FRÈRE LAURENCE.—Vous dites que vous ne connaissez pas les dispositions de la dame: cette conduite n'est pas régulière; je ne l'approuve point.

PARIS.—Elle pleure sans mesure la mort de Tybalt, et voilà pourquoi je l'ai si peu entretenue de mon amour: Vénus n'ose sourire dans une maison de larmes. Son père voit du danger à laisser le chagrin prendre sur elle tant d'empire; et, dans sa sagesse, il hâte notre mariage, pour arrêter ce déluge de pleurs. La société d'un époux pourra éloigner d'elle un souvenir devenu trop puissant dans la solitude. Vous concevez maintenant le motif de cette précipitation.

FRÈRE LAURENCE, à part—Je voudrais ignorer le motif qui devrait la ralentir.—Tenez, seigneur, voici la dame qui vient à ma cellule.

(Entre Juliette.)

PARIS.—Quelle heureuse rencontre, ma souveraine, ma femme!

JULIETTE.—Tout cela sera peut-être, seigneur, quand je pourrai être votre femme.

PARIS.—Cela peut être et doit être, mon amour, jeudi prochain.

JULIETTE.—Ce qui doit être sera.

FRÈRE LAURENCE.—Ceci est une sentence certaine.

PARIS.—Venez-vous vous confesser à ce père?

JULIETTE.—Si je vous répondais, ce serait me confesser à vous.

PARIS.—N'allez pas lui nier que vous m'aimerez.

JULIETTE.—Je vous confesserai à vous que je l'aime.

PARIS.—Et vous lui confesserez aussi, j'en suis sûr, que vous m'aimez.

JULIETTE.—Si je le fais, cela aura plus de prix quand vous aurez le dos tourné qu'en votre présence.

PARIS.—Chère âme, ton visage est bien terni de larmes.

JULIETTE.—Elles n'ont pas remporté là une grande victoire; il n'était déjà pas trop beau avant qu'elles l'eussent gâté.
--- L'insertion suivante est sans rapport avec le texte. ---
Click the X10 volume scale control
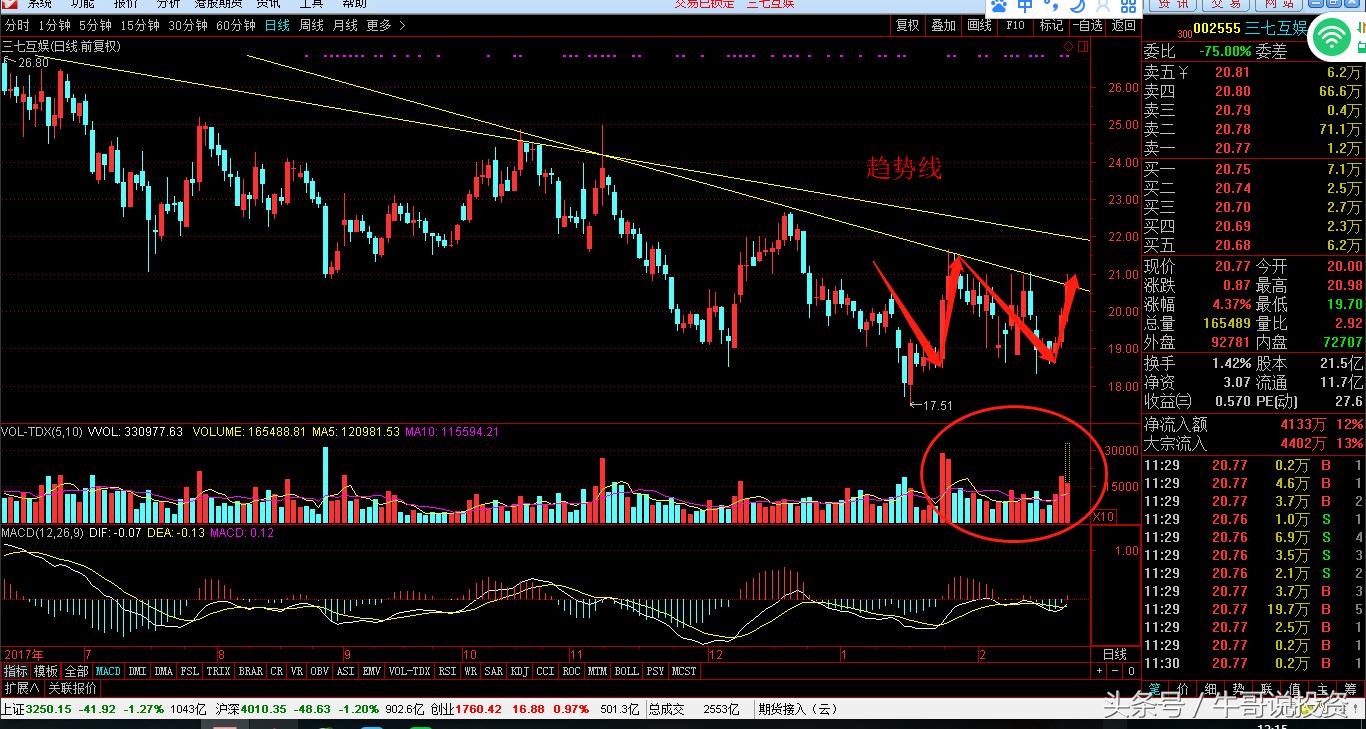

PARIS.—Tu lui fais, par cette réponse, plus de tort que par tes pleurs.

JULIETTE.—Je ne le calomnie point, seigneur: c'est une vérité; et ce que je dis là, je me le suis dit en face.

PARIS.—Ton visage est à moi, et tu l'as calomnié.

JULIETTE.—Cela peut être, car il ne m'appartient pas.—Saint père, êtes-vous de loisir à présent, ou reviendrai-je vous trouver à la messe du soir?

FRÈRE LAURENCE.—J'ai tout loisir, ma triste fille.—Seigneur, je dois vous prier de nous laisser seuls.

PARIS.—Dieu me préserve de troubler la dévotion! Juliette, je vous réveillerai jeudi de grand matin: jusqu'à ce jour, adieu, et recevez ce saint baiser.

(Il sort.)

JULIETTE.—Oh! ferme la porte, et ensuite viens pleurer avec moi: je suis sans espoir, sans ressource, sans secours.

FRÈRE LAURENCE.—Ah! Juliette, je connais déjà tes chagrins: et ma tête n'est pas assez forte pour les supporter. J'apprends que tu dois, sans que rien puisse le retarder, être mariée à ce comte jeudi prochain.

JULIETTE.—Frère, ne me dis point que tu le sais sans me dire en même temps comment je puis l'empêcher. Si dans ta sagesse tu n'as pas les moyens de me secourir, dis-moi seulement que tu approuves ma résolution, et de ce poignard je vais moi-même me secourir sur-le-champ.